[Document passage]
※ ※ ※

Conversational Large-Language-Model Artificial Intelligence Agent for Accelerated Synthesis of Metal–Organic Frameworks Catalysts in Olefin Hydrogenation

Abstract

Metal–organic frameworks (MOFs) attract significant attention for their structural diversity and design flexibility, making them ideal candidates for catalytic applications. However, the traditional trial-and-error approach for optimizing MOF synthesis remains inefficient. In this study, we introduce the MOFsyn agent, an AI-driven framework that harnesses large language models (LLMs) for MOF synthesis optimization. This system integrates data automatic analysis, material mechanism analysis, and experimental protocol navigation by employing retrieval-augmented generation (RAG) to refine synthetic strategies based on natural language inputs. Using Ni@UiO-66(Ce) for olefin hydrogenation as a case study, the MOFsyn agent analyzed the relationship between synthesis conditions, structural characteristics, and catalytic performance, with a particular focus on the electronic structure of nickel. Through adaptive optimization, a novel stepwise reduction strategy was proposed that outperformed conventional one-pot reduction. The optimized Ni@UiO-66(Ce)-R2T1, synthesized under MOFsyn agent’s guidance, exhibited nearly twice the Ni⁰/Ni^total ratio compared to the best-performing sample from an initial experimental set and achieved 100% conversion and selectivity for dicyclopentadiene hydrogenation under mild conditions (70 °C, 2 MPa). These results validate the accuracy and efficiency of the MOFsyn agent. This study provides an efficient tool for intelligent material synthesis, enabling researchers without programming expertise to accelerate material development.

※ ※ ※

Extracted records
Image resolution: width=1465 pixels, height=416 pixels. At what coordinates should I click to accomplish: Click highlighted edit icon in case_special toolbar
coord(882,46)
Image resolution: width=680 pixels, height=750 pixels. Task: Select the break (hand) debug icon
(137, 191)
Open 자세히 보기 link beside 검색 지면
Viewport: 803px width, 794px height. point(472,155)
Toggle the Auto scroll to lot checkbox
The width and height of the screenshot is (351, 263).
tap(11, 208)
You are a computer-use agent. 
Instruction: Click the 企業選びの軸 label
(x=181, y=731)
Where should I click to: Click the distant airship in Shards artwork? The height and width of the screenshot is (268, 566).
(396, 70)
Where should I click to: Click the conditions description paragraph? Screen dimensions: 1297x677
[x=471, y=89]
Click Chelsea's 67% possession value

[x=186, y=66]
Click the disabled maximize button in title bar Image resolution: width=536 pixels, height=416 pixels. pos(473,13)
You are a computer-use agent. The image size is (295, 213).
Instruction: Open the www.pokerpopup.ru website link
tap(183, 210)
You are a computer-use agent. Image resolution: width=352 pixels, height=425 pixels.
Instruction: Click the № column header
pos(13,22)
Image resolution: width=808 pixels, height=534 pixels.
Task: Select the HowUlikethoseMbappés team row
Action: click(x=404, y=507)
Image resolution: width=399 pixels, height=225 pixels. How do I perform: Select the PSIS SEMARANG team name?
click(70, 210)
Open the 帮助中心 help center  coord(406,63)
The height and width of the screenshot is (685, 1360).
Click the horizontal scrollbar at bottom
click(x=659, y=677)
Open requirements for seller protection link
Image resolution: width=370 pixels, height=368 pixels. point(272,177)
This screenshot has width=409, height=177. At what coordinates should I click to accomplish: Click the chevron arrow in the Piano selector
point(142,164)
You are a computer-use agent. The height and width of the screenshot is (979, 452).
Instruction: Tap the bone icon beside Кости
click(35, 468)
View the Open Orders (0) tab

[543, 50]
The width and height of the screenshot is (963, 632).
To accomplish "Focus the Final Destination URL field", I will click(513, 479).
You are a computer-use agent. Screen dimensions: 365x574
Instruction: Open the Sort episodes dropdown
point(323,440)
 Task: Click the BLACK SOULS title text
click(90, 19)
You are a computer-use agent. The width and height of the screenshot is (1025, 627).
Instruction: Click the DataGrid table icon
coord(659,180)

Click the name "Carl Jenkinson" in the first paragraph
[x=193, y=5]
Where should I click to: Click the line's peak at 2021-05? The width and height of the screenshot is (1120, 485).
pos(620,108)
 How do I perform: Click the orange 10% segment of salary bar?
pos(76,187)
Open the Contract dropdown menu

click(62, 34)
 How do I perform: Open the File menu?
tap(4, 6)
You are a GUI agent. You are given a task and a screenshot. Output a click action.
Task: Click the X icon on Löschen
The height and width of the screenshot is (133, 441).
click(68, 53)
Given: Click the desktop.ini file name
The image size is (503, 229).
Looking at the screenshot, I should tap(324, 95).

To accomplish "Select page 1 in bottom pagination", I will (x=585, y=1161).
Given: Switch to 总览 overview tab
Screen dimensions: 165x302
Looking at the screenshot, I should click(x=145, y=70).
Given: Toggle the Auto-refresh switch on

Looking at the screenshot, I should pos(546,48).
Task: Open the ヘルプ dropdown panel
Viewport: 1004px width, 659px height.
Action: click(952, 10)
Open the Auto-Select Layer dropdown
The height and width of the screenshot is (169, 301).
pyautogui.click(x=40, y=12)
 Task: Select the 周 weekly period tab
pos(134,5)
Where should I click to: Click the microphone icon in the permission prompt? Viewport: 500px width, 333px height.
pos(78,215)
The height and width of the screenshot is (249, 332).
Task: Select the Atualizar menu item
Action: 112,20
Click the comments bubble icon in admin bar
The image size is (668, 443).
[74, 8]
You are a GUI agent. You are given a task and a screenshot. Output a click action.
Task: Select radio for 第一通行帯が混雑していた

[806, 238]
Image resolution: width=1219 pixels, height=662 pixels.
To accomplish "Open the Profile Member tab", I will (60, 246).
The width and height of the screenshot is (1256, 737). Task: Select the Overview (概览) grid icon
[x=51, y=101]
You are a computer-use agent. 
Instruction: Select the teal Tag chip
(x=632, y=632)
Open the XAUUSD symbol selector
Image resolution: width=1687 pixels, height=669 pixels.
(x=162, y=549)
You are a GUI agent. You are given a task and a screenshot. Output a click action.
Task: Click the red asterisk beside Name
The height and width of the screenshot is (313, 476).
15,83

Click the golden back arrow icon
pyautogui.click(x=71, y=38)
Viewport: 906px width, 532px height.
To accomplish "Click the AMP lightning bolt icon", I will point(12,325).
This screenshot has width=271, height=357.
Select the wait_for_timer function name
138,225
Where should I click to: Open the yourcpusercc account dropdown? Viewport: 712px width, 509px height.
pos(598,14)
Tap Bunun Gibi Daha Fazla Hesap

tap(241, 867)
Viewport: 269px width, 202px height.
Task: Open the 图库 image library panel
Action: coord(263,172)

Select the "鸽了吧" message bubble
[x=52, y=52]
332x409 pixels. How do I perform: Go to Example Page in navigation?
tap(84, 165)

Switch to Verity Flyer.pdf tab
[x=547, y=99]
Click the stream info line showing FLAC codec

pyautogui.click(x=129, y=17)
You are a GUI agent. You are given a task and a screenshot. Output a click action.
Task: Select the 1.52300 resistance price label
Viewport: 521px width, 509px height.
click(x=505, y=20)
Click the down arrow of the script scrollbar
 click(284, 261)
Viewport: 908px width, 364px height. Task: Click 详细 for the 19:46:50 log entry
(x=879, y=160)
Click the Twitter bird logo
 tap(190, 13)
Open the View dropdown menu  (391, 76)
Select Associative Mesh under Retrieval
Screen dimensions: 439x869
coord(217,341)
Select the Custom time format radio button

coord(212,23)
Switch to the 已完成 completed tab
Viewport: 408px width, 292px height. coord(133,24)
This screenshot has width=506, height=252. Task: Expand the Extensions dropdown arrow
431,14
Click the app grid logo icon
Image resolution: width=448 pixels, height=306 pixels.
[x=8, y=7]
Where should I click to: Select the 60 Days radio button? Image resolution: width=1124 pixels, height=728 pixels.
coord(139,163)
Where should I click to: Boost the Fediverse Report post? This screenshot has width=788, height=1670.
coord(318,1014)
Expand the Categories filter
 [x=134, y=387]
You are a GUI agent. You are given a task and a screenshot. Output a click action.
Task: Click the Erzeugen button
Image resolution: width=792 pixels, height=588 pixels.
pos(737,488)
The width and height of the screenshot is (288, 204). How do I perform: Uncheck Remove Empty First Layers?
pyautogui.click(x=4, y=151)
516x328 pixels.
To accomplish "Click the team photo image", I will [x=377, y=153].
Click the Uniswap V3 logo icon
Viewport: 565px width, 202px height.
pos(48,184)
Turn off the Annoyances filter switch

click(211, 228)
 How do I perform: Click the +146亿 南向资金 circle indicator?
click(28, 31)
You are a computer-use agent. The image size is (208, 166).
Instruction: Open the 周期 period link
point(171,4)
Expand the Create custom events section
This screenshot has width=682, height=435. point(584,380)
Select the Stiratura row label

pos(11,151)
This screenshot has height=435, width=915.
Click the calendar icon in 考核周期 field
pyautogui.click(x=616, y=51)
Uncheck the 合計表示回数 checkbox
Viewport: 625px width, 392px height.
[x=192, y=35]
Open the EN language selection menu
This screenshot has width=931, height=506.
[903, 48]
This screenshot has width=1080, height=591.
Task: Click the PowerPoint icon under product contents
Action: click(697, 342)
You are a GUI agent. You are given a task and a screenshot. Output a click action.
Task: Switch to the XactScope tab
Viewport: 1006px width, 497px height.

※ ※ ※

Using the abstract on the MOFsyn agent, decide whether each statement agrees with it. Answer yes or no for each and quote the words that decide it.
1. The stepwise reduction strategy proposed by the agent performed worse than conventional one-pot reduction.
2. The optimized catalyst reached 100% conversion for dicyclopentadiene hydrogenation at 70 °C and 2 MPa.
3. Researchers need programming expertise to use the tool.

1. No: "a novel stepwise reduction strategy was proposed that outperformed conventional one-pot reduction"
2. Yes: "achieved 100% conversion and selectivity for dicyclopentadiene hydrogenation under mild conditions (70 °C, 2 MPa)"
3. No: "enabling researchers without programming expertise to accelerate material development"